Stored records
==*==
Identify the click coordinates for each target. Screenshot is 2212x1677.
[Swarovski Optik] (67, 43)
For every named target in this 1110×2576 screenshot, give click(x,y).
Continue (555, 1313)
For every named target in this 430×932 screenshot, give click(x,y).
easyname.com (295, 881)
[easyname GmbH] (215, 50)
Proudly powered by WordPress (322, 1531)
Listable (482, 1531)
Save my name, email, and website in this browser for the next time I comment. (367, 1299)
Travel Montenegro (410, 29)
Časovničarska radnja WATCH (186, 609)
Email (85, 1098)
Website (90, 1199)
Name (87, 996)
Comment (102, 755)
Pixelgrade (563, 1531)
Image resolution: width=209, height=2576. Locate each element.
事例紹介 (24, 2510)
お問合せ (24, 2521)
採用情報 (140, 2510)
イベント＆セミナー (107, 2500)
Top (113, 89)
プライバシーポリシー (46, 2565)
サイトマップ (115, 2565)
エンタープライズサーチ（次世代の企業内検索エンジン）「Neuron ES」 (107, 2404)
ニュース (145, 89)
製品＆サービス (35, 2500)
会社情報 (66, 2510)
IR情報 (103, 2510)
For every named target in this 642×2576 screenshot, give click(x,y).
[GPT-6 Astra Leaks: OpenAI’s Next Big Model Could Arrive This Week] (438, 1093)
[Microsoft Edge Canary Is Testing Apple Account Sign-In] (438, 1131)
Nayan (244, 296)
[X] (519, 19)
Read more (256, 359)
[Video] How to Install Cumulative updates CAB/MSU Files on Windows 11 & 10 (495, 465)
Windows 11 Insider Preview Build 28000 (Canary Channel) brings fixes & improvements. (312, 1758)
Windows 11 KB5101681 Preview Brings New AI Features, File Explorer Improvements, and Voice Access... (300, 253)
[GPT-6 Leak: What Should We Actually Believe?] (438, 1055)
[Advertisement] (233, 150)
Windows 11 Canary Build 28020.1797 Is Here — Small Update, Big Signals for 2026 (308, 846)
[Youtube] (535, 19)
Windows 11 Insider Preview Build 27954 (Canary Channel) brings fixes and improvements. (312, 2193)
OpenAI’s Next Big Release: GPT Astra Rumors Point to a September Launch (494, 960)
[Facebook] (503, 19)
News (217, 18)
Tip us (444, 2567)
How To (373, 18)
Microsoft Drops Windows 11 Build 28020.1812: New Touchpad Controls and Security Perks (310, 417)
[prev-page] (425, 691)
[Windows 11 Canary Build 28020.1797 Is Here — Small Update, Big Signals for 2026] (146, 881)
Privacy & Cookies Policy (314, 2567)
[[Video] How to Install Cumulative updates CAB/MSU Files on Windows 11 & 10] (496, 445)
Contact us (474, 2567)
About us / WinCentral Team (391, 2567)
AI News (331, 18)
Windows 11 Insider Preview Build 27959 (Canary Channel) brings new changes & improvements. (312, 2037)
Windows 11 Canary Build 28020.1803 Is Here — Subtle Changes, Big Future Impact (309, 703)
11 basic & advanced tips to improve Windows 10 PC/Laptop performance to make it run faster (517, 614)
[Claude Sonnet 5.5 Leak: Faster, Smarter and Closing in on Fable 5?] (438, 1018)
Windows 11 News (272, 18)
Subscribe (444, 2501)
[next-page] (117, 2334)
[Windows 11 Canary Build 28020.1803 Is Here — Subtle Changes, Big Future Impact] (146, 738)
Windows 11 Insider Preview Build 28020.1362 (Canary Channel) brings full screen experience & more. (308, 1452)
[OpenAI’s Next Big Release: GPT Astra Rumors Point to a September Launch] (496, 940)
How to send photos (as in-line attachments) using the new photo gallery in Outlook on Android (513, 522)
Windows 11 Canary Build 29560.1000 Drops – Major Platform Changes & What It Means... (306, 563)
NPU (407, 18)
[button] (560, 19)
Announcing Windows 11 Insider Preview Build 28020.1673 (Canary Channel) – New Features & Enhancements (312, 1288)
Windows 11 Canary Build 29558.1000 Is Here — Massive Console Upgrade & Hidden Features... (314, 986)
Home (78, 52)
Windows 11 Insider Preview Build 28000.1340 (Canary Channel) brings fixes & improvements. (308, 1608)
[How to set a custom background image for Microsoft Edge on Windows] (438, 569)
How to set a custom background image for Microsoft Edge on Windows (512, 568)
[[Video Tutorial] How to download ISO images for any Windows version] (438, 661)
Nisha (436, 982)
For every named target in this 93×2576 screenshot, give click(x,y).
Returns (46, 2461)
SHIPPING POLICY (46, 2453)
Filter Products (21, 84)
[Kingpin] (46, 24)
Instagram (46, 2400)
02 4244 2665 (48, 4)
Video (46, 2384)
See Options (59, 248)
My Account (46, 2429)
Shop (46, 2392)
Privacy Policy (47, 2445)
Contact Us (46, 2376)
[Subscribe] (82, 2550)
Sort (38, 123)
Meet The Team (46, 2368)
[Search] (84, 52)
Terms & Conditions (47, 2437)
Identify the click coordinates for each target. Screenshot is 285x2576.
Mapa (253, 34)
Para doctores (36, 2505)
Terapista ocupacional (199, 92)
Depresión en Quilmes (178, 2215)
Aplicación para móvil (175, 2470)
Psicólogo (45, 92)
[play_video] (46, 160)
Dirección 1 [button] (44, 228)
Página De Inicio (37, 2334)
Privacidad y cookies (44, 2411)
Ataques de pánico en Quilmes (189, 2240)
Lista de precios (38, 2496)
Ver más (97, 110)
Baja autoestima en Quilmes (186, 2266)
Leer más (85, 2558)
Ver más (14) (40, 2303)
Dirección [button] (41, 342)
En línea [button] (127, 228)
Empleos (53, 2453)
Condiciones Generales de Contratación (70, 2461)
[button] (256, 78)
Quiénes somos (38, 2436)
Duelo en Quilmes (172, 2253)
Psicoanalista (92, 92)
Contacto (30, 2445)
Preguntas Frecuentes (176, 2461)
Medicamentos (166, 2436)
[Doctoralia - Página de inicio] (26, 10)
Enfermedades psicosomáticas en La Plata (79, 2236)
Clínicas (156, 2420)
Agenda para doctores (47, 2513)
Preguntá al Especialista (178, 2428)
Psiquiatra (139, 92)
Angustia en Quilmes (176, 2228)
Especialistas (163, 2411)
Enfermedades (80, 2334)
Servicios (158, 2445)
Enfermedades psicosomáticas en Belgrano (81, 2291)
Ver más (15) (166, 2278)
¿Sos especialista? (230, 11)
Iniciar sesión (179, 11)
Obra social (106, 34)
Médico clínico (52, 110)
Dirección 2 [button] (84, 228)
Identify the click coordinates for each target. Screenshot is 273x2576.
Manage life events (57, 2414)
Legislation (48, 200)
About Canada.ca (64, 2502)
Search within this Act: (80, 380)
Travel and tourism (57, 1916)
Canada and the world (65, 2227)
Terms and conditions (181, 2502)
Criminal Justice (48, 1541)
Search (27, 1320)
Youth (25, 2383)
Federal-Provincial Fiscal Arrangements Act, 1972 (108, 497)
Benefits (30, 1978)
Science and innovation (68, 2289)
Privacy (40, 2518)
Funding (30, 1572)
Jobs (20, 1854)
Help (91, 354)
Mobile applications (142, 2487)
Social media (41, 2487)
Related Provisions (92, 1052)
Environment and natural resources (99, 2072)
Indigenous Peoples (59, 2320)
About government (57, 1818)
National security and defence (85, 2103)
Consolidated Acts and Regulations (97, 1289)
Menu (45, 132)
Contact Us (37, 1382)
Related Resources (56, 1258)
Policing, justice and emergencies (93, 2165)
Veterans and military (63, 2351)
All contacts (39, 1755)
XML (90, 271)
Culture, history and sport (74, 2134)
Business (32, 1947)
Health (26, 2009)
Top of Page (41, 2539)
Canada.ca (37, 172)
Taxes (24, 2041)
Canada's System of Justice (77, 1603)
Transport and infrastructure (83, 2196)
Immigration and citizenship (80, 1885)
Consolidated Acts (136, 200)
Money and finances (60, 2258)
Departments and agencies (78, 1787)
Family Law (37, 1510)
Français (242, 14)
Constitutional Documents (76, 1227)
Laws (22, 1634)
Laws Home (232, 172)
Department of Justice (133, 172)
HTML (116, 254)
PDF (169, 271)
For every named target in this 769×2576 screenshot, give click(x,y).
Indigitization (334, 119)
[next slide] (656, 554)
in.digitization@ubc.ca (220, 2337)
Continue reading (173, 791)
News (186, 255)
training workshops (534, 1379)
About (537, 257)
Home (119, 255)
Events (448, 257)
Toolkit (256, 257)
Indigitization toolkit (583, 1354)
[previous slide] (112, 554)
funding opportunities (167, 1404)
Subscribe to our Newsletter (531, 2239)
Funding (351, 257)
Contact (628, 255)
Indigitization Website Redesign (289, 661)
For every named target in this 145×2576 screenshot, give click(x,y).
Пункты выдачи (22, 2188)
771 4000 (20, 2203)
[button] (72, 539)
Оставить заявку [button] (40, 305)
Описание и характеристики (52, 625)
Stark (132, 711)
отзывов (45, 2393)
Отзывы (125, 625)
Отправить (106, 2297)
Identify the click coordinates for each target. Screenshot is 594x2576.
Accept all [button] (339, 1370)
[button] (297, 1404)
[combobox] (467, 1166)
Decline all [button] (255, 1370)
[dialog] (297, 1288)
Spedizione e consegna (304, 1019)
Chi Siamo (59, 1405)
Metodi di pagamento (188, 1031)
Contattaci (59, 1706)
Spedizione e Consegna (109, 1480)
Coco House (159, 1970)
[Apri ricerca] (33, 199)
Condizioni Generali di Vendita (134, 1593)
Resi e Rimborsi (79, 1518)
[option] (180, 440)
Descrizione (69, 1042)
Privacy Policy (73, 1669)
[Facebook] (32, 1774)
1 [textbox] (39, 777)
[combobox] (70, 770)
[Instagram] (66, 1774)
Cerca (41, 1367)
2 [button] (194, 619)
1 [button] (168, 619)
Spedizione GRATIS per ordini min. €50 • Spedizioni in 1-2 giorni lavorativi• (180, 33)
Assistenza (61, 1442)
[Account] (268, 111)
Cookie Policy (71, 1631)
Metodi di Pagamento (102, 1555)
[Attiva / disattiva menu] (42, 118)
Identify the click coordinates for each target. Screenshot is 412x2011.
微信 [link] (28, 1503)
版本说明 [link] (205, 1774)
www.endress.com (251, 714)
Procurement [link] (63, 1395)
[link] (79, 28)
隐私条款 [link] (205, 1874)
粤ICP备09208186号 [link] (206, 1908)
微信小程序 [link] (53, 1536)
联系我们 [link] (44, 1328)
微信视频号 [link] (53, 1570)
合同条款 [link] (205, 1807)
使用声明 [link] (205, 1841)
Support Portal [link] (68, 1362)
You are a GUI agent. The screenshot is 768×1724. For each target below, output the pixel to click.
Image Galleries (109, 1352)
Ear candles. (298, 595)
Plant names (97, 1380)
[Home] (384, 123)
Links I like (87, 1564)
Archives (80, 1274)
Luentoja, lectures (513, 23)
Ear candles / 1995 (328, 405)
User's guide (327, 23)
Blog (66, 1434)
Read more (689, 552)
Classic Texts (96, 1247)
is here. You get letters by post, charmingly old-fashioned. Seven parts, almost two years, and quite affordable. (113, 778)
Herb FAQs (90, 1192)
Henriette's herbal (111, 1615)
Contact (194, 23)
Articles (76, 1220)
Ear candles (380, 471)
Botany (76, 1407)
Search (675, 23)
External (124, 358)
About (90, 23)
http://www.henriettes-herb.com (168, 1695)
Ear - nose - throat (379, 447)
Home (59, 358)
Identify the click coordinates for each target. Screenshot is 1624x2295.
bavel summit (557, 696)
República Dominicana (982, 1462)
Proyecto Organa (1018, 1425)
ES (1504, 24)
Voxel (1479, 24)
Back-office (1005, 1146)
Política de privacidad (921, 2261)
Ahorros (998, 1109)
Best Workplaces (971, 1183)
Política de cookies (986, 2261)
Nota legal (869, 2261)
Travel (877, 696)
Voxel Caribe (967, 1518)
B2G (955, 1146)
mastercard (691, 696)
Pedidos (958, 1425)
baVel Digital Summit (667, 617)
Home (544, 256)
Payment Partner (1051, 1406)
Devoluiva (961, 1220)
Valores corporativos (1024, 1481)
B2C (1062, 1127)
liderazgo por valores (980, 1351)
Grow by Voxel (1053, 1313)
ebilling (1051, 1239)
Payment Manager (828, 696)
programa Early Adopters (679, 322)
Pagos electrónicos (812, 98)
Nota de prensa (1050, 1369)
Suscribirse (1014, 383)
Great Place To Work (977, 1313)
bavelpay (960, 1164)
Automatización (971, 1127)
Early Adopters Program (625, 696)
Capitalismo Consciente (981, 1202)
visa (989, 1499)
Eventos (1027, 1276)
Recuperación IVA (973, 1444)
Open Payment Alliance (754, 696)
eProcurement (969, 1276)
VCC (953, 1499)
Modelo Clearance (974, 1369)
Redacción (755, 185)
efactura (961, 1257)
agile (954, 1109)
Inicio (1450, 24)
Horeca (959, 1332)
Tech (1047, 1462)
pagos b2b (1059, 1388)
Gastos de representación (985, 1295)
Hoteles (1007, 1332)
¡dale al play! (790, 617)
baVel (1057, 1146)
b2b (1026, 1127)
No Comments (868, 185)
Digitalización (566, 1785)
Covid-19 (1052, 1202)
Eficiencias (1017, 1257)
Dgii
==*==
BRIEF: With the line that has "For every named target in this 769×2576" as the first and the line that has "[Facebook] (32, 1774)" as the last, repeat exactly that run of lines above and no more.

SOLUTION TO THIS PROBLEM:
For every named target in this 769×2576 screenshot, give click(x,y).
Indigitization (334, 119)
[next slide] (656, 554)
in.digitization@ubc.ca (220, 2337)
Continue reading (173, 791)
News (186, 255)
training workshops (534, 1379)
About (537, 257)
Home (119, 255)
Events (448, 257)
Toolkit (256, 257)
Indigitization toolkit (583, 1354)
[previous slide] (112, 554)
funding opportunities (167, 1404)
Subscribe to our Newsletter (531, 2239)
Funding (351, 257)
Contact (628, 255)
Indigitization Website Redesign (289, 661)
For every named target in this 145×2576 screenshot, give click(x,y).
Пункты выдачи (22, 2188)
771 4000 (20, 2203)
[button] (72, 539)
Оставить заявку [button] (40, 305)
Описание и характеристики (52, 625)
Stark (132, 711)
отзывов (45, 2393)
Отзывы (125, 625)
Отправить (106, 2297)
Identify the click coordinates for each target. Screenshot is 594x2576.
Accept all [button] (339, 1370)
[button] (297, 1404)
[combobox] (467, 1166)
Decline all [button] (255, 1370)
[dialog] (297, 1288)
Spedizione e consegna (304, 1019)
Chi Siamo (59, 1405)
Metodi di pagamento (188, 1031)
Contattaci (59, 1706)
Spedizione e Consegna (109, 1480)
Coco House (159, 1970)
[Apri ricerca] (33, 199)
Condizioni Generali di Vendita (134, 1593)
Resi e Rimborsi (79, 1518)
[option] (180, 440)
Descrizione (69, 1042)
Privacy Policy (73, 1669)
[Facebook] (32, 1774)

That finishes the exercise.